— Exercise details —
Even where a line looks wrong, copy it exactly and include every entry.
[[ Data under study, beginning ]]
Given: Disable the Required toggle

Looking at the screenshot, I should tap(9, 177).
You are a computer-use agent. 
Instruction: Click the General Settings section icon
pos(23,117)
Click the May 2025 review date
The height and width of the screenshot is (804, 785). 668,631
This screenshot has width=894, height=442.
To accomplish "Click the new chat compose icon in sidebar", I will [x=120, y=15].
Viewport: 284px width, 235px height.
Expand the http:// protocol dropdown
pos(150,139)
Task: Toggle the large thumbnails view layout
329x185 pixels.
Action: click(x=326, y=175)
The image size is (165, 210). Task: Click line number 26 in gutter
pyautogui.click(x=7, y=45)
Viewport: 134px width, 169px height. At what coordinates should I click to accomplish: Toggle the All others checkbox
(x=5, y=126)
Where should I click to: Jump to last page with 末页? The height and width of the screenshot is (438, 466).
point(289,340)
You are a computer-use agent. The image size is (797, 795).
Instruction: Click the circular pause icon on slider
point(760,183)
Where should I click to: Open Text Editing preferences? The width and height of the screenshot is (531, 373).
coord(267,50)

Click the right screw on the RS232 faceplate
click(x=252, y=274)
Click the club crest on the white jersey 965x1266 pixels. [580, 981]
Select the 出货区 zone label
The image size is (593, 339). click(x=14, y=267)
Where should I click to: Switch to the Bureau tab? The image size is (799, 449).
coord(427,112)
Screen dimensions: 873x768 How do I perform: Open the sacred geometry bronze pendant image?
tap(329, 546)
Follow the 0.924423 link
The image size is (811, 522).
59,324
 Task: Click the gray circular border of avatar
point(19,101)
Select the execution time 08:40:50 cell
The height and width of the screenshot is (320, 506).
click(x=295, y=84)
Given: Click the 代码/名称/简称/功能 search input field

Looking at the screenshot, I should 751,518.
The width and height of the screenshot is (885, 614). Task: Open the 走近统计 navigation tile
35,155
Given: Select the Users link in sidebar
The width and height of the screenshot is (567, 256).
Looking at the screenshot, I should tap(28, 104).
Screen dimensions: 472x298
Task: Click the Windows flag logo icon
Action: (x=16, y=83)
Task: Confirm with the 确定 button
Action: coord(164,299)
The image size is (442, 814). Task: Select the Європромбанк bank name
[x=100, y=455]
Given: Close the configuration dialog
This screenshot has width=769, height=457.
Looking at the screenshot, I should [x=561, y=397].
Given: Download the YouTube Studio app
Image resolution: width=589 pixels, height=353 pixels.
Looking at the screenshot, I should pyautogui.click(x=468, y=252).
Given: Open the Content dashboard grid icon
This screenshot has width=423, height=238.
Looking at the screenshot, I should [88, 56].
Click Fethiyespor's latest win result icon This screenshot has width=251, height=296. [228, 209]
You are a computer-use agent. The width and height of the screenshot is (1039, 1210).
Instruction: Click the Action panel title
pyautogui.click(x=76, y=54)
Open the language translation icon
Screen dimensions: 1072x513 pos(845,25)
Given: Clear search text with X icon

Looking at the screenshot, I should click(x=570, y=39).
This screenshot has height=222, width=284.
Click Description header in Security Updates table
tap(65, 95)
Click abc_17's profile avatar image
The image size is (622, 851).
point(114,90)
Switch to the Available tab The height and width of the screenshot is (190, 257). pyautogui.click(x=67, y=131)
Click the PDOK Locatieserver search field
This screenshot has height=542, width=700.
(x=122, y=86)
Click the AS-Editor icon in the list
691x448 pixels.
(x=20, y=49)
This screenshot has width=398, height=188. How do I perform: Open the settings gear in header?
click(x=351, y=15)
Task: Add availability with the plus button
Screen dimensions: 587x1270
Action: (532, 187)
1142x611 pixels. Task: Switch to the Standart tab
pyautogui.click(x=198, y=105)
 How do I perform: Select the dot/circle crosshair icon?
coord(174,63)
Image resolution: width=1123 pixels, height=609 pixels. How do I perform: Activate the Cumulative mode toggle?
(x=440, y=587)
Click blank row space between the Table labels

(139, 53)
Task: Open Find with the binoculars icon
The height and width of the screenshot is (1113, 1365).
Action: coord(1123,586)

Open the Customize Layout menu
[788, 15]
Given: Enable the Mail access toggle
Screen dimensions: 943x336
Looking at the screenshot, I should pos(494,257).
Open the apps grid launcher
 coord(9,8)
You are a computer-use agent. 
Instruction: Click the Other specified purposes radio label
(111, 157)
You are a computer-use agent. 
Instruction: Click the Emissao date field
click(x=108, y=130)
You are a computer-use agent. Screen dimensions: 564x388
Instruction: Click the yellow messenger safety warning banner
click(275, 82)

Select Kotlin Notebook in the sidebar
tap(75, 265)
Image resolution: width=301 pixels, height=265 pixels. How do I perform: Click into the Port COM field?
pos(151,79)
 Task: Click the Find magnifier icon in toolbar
[[ Data under study, end ]]
— Solution for this problem —
Given: Disable the Required toggle

Looking at the screenshot, I should tap(9, 177).
You are a computer-use agent. 
Instruction: Click the General Settings section icon
pos(23,117)
Click the May 2025 review date
The height and width of the screenshot is (804, 785). 668,631
This screenshot has width=894, height=442.
To accomplish "Click the new chat compose icon in sidebar", I will [x=120, y=15].
Viewport: 284px width, 235px height.
Expand the http:// protocol dropdown
pos(150,139)
Task: Toggle the large thumbnails view layout
329x185 pixels.
Action: click(x=326, y=175)
The image size is (165, 210). Task: Click line number 26 in gutter
pyautogui.click(x=7, y=45)
Viewport: 134px width, 169px height. At what coordinates should I click to accomplish: Toggle the All others checkbox
(x=5, y=126)
Where should I click to: Jump to last page with 末页? The height and width of the screenshot is (438, 466).
point(289,340)
You are a computer-use agent. The image size is (797, 795).
Instruction: Click the circular pause icon on slider
point(760,183)
Where should I click to: Open Text Editing preferences? The width and height of the screenshot is (531, 373).
coord(267,50)

Click the right screw on the RS232 faceplate
click(x=252, y=274)
Click the club crest on the white jersey 965x1266 pixels. [580, 981]
Select the 出货区 zone label
The image size is (593, 339). click(x=14, y=267)
Where should I click to: Switch to the Bureau tab? The image size is (799, 449).
coord(427,112)
Screen dimensions: 873x768 How do I perform: Open the sacred geometry bronze pendant image?
tap(329, 546)
Follow the 0.924423 link
The image size is (811, 522).
59,324
 Task: Click the gray circular border of avatar
point(19,101)
Select the execution time 08:40:50 cell
The height and width of the screenshot is (320, 506).
click(x=295, y=84)
Given: Click the 代码/名称/简称/功能 search input field

Looking at the screenshot, I should 751,518.
The width and height of the screenshot is (885, 614). Task: Open the 走近统计 navigation tile
35,155
Given: Select the Users link in sidebar
The width and height of the screenshot is (567, 256).
Looking at the screenshot, I should tap(28, 104).
Screen dimensions: 472x298
Task: Click the Windows flag logo icon
Action: (x=16, y=83)
Task: Confirm with the 确定 button
Action: coord(164,299)
The image size is (442, 814). Task: Select the Європромбанк bank name
[x=100, y=455]
Given: Close the configuration dialog
This screenshot has width=769, height=457.
Looking at the screenshot, I should [x=561, y=397].
Given: Download the YouTube Studio app
Image resolution: width=589 pixels, height=353 pixels.
Looking at the screenshot, I should pyautogui.click(x=468, y=252).
Given: Open the Content dashboard grid icon
This screenshot has width=423, height=238.
Looking at the screenshot, I should [88, 56].
Click Fethiyespor's latest win result icon This screenshot has width=251, height=296. [228, 209]
You are a computer-use agent. The width and height of the screenshot is (1039, 1210).
Instruction: Click the Action panel title
pyautogui.click(x=76, y=54)
Open the language translation icon
Screen dimensions: 1072x513 pos(845,25)
Given: Clear search text with X icon

Looking at the screenshot, I should click(x=570, y=39).
This screenshot has height=222, width=284.
Click Description header in Security Updates table
tap(65, 95)
Click abc_17's profile avatar image
The image size is (622, 851).
point(114,90)
Switch to the Available tab The height and width of the screenshot is (190, 257). pyautogui.click(x=67, y=131)
Click the PDOK Locatieserver search field
This screenshot has height=542, width=700.
(x=122, y=86)
Click the AS-Editor icon in the list
691x448 pixels.
(x=20, y=49)
This screenshot has width=398, height=188. How do I perform: Open the settings gear in header?
click(x=351, y=15)
Task: Add availability with the plus button
Screen dimensions: 587x1270
Action: (532, 187)
1142x611 pixels. Task: Switch to the Standart tab
pyautogui.click(x=198, y=105)
 How do I perform: Select the dot/circle crosshair icon?
coord(174,63)
Image resolution: width=1123 pixels, height=609 pixels. How do I perform: Activate the Cumulative mode toggle?
(x=440, y=587)
Click blank row space between the Table labels

(139, 53)
Task: Open Find with the binoculars icon
The height and width of the screenshot is (1113, 1365).
Action: coord(1123,586)

Open the Customize Layout menu
[788, 15]
Given: Enable the Mail access toggle
Screen dimensions: 943x336
Looking at the screenshot, I should pos(494,257).
Open the apps grid launcher
 coord(9,8)
You are a computer-use agent. 
Instruction: Click the Other specified purposes radio label
(111, 157)
You are a computer-use agent. 
Instruction: Click the Emissao date field
click(x=108, y=130)
You are a computer-use agent. Screen dimensions: 564x388
Instruction: Click the yellow messenger safety warning banner
click(275, 82)

Select Kotlin Notebook in the sidebar
tap(75, 265)
Image resolution: width=301 pixels, height=265 pixels. How do I perform: Click into the Port COM field?
pos(151,79)
 Task: Click the Find magnifier icon in toolbar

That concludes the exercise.